─── The data

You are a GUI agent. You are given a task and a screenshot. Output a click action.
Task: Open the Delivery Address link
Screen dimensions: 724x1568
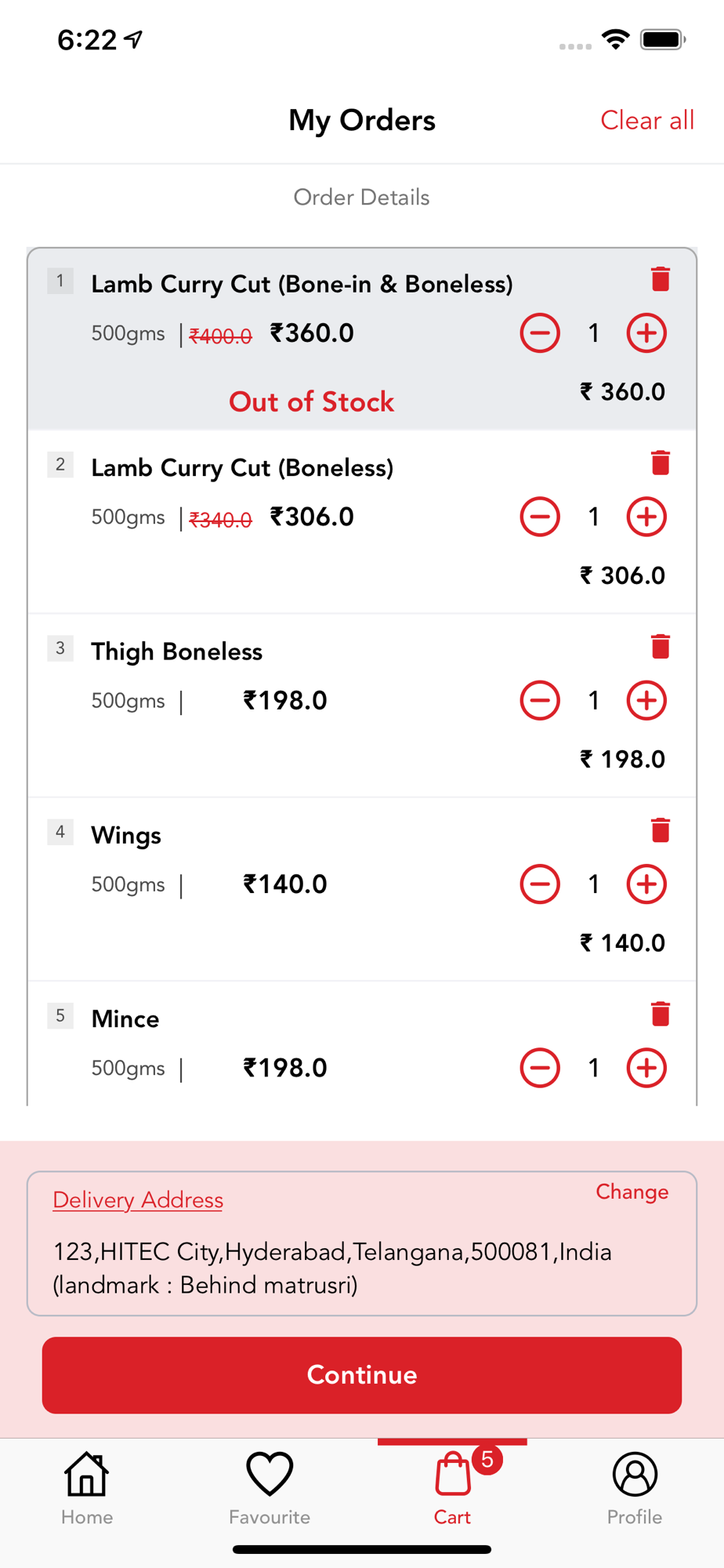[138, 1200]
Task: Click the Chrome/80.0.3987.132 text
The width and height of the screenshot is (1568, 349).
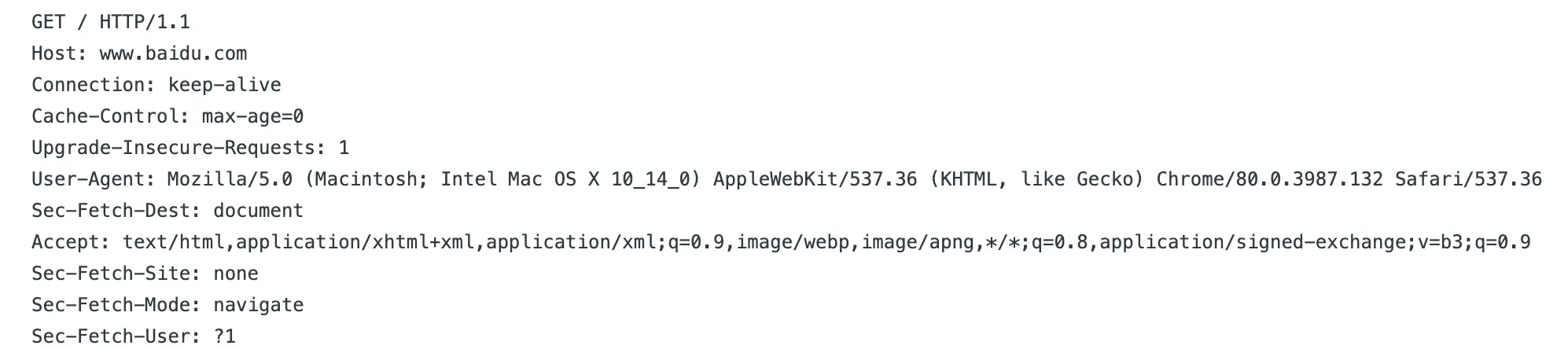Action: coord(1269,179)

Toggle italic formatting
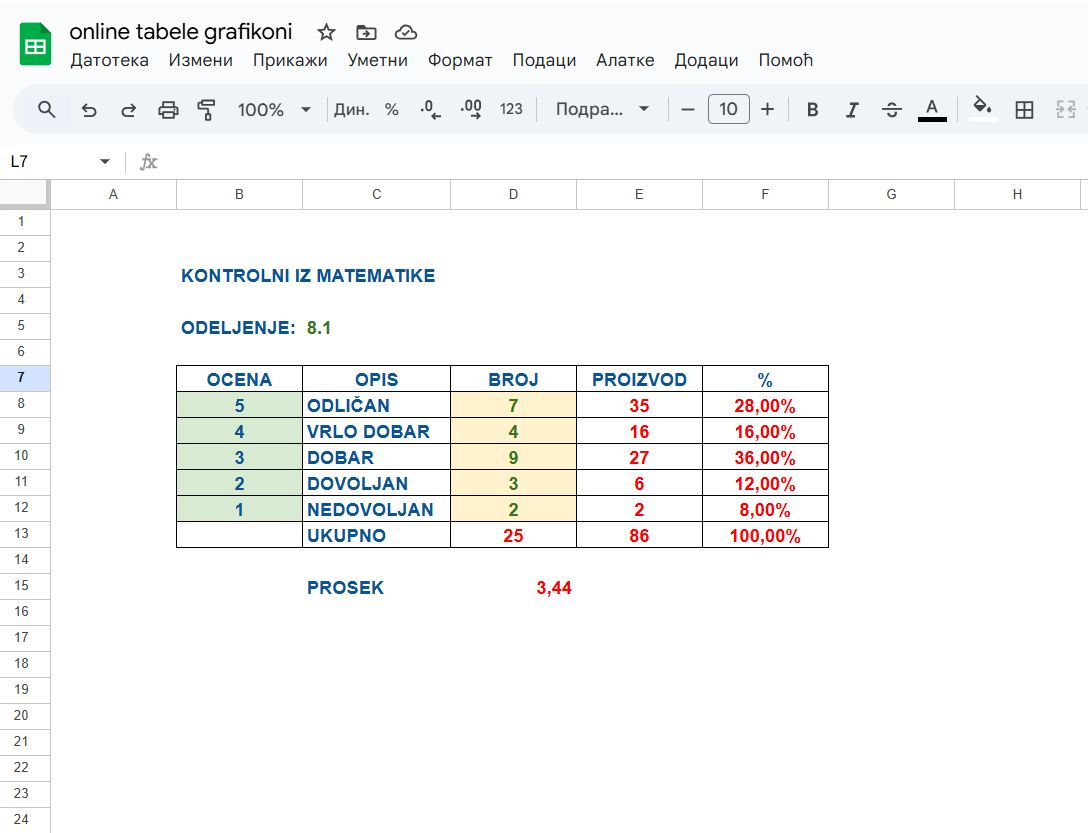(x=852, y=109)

──────
─── The data

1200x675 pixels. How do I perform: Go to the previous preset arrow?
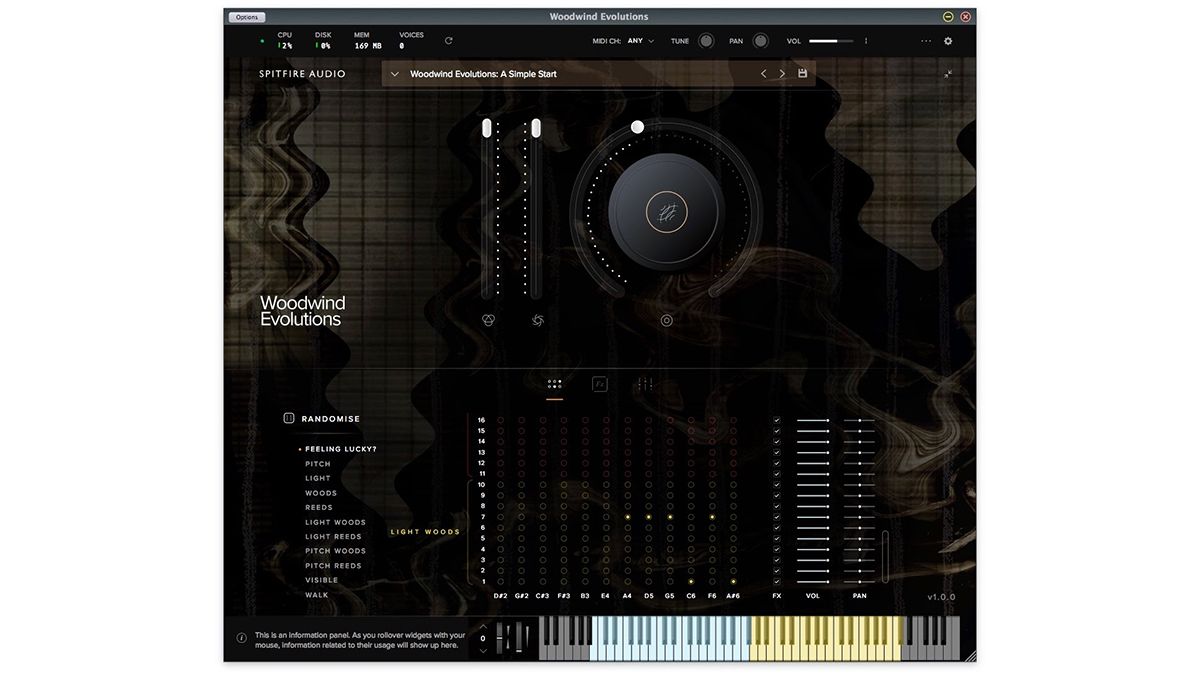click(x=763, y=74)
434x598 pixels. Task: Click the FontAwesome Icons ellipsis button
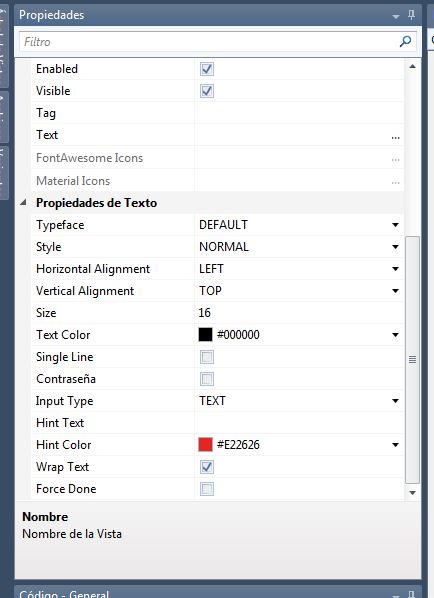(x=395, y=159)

──────
─── The data

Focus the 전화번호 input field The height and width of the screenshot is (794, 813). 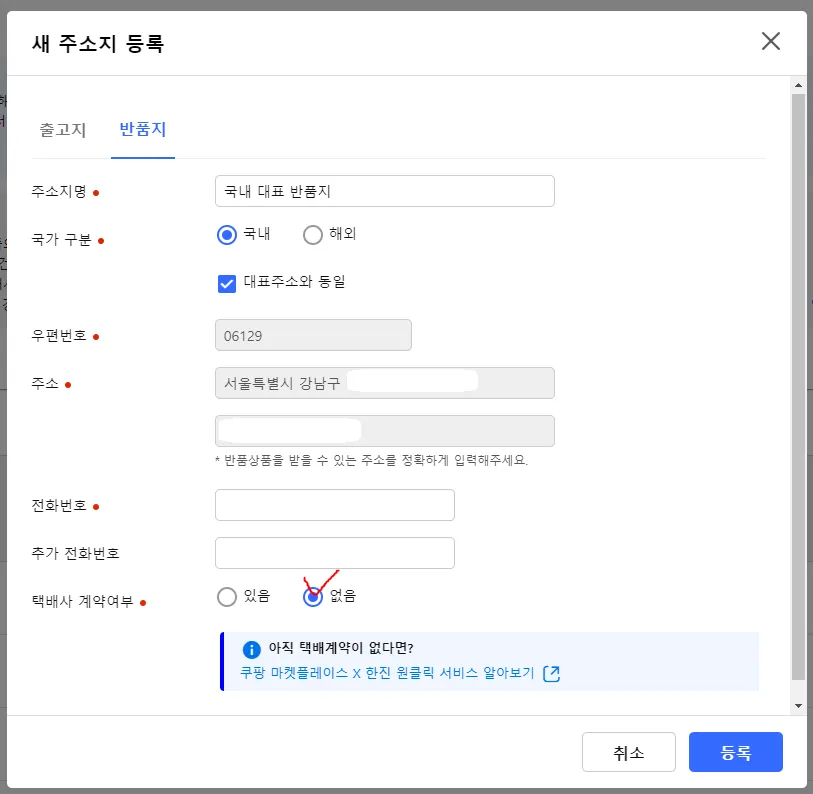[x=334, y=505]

──────

▸ Problem requirements
Can you give the records again, starting with the line with "434x598 pixels. Task: Click" and going on through the line with "(x=395, y=159)", with "ellipsis" renamed to "overflow" and nothing else changed? Leave the pictures out.

▸ Reply
434x598 pixels. Task: Click the FontAwesome Icons overflow button
(x=395, y=159)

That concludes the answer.